What kind of sheep are best to get? Merino? Those are really expensive!

Thanks for your help. :hobbyhors


----------



## Wisconsin Ann (Feb 27, 2007)

Used to have shetlands...kept with those of a friend on her farm. I helped with lambing, shearing, etc. picked my own fleece, washed it, carded it, spun it.

pretty time intensive but worth it. You could start out slow (like I did) by buying some roving and learning to spin. (roving is the washed and carded wool). Then, if you like the spinning, buy raw fleece and learn to scour (wash) it, card it, and maybe dye some into whatever colors you like. (you could do the dyeing with the roving, too...or even your spun wool)

The biggest problem (from my experience) with raising sheep for the wool is either being able to shear yourself or finding someone who is good at it. it takes practice so that you get a single cut..no second cuts that give you slubs on the yarn...and of course, you don't want to hurt the sheep.

I really would suggest starting off learning to spin; or learning to dye already spun wool and cotton.
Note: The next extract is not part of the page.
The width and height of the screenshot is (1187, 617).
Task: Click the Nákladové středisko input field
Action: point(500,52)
Dyeing can be REALLY exciting and darn intensive all by itself. Then you could look into sheep next year?

that's my 2 cents worth.


----------



## Liese (Dec 12, 2005)

Actually the sheep own me!


----------



## AshleyB (Aug 6, 2005)

Anne, thanks for the advice, that never even occured to me, but that would be the wise thing I believe. I will look into it.


----------



## Slev (Nov 29, 2003)

Ashley,

My thought would be to actually get enough sheep so that when they are shorn, you would have enough to possibly "barter" with. Meaning, sell off or trade some of your wool for the processing. If you start with just a couple, or three sheep, you're still out the expense of their "care" and with a few more sheep, then it's a little more of your time. If you are lucky enough to have someone near you with the breed of sheep you like, I'd buy only their ram, and go further out to locate the ewes. This way you can trade out rams with your neighbors when they/you are ready. (Seldom do you get your money back out of your ram, but since he equals 50% of your flock, you want to buy the best stock you can afford.) Maybe you can rotate back and forth.
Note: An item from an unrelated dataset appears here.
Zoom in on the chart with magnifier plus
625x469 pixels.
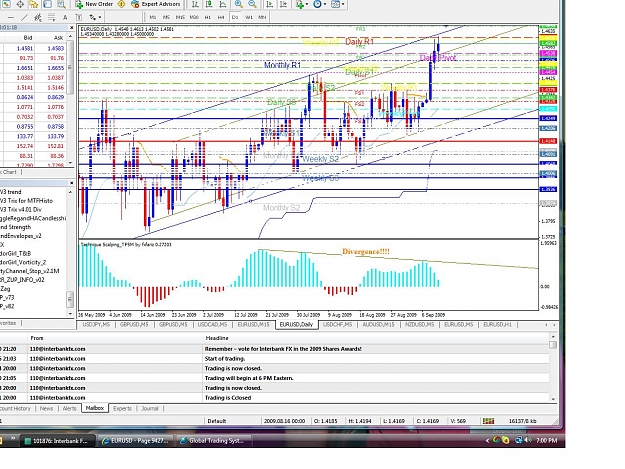tap(238, 4)
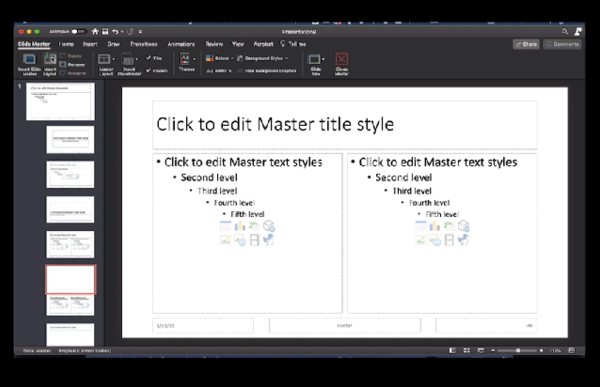Switch to the Animations tab

181,44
Honestly, before you go buy sheep, I would attend a few wool events, feel and touch everything that you can...! Everyone prefers something different, be sure to buy what YOU like, that way if you can't sell it to anyone else, you'll always be happy. 

My dislikes are: 

Not too small. -eventually selling lambs for meat may be an option for you. finn, babydoll, even Jacobs and Shetlands I think are small. 
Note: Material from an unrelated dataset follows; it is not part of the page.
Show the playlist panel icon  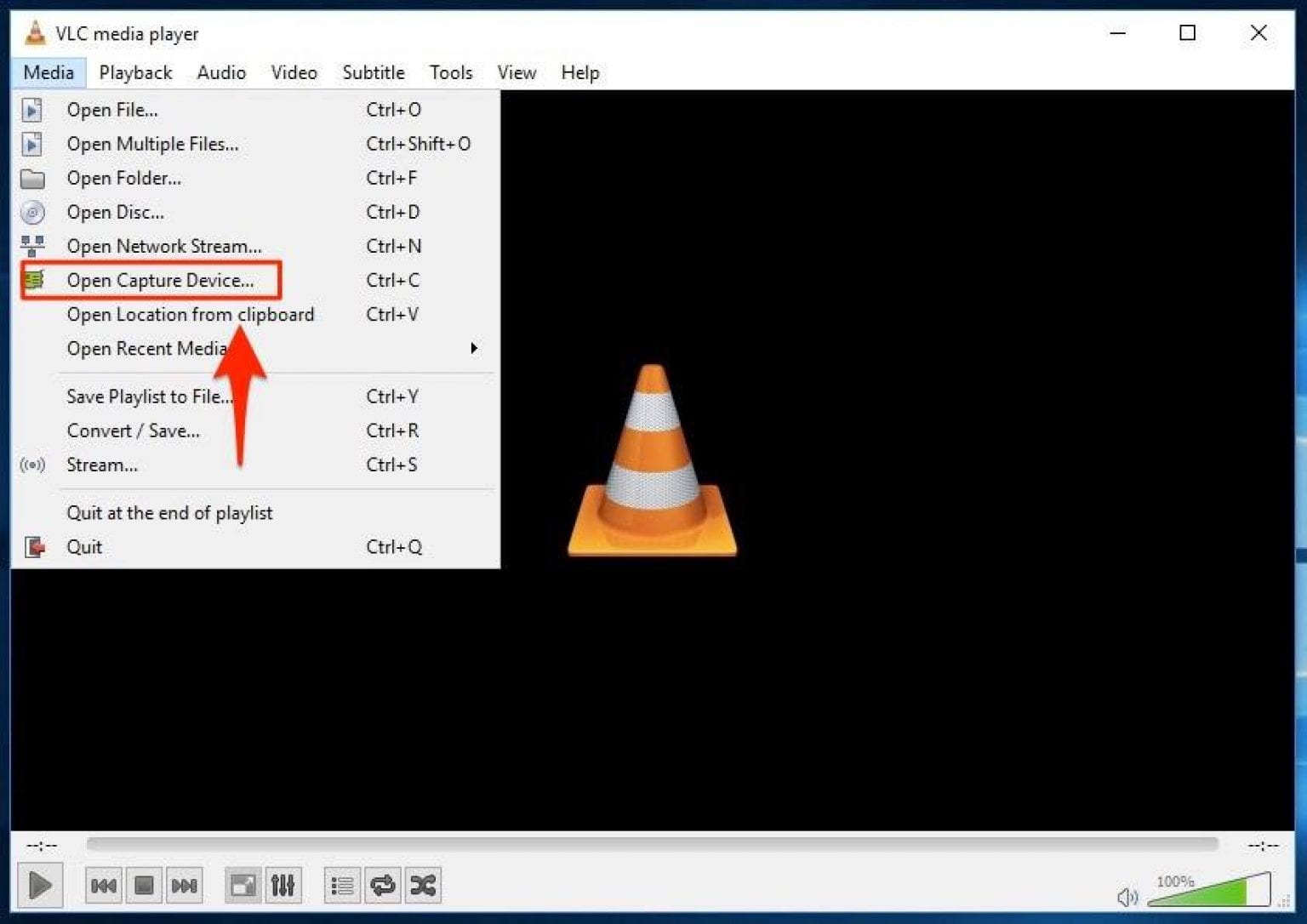(341, 885)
Not to wooly. -Romney, rambulets, merinos, etc. -I just prefer a clean face and legs, I'd hate to gouge out an eye while trying to shear them. Plus its crap wool, so no point dealing with it. (I still like these sheeps wool quality, just not the other issues)


----------



## MTDeb (Feb 20, 2003)

I had the sheep and then I decided I better learn to knit so I'd be able to something with all this wonderful wool. 

It's hard to explain, but there's a real satisfaction and sense of accomplishment when you take some wool from the sheep, clean, process and spin it into yarn and then knit, crochet or weave into a finished product.


----------



## donsgal (May 2, 2005)

AshleyB said:


> I have just started knitting, and I'm hooked. I've fallen in love with this craft. I'm one of those "go all out" gals, so now I'm wondering about keeping a few high quality sheep, shearing them, spinning, and dying all myself. However, I'm already busy. I have number child number four coming in March, I homeschool, I already have three milk goats, and a passle of chickens, and plan to keep my biggest garden ever this year. How involved of a process is the shearing, spinning and dying? Does it take For-ev-er?
> 
> What kind of sheep are best to get? Merino? Those are really expensive!
> 
> Thanks for your help. :hobbyhors


Someday I will have my own spinner's-knitter's flock.

I dearly love Merino (as y'all know) but they are BIG sheep and I am a little old lady and I will most probably be doing my own shearing. Ditto Rambouillet (my second favorite wool).

Because of the size issue, my guess is that I will be having Shetland and Babydoll Southdown. Shetland for fiber (and the occasional food) and the Babydolls because they are just so DANG CUTE! (And for some fiber too, although they are a down breed and their fiber is only a couple of inches long; and the occasional meal).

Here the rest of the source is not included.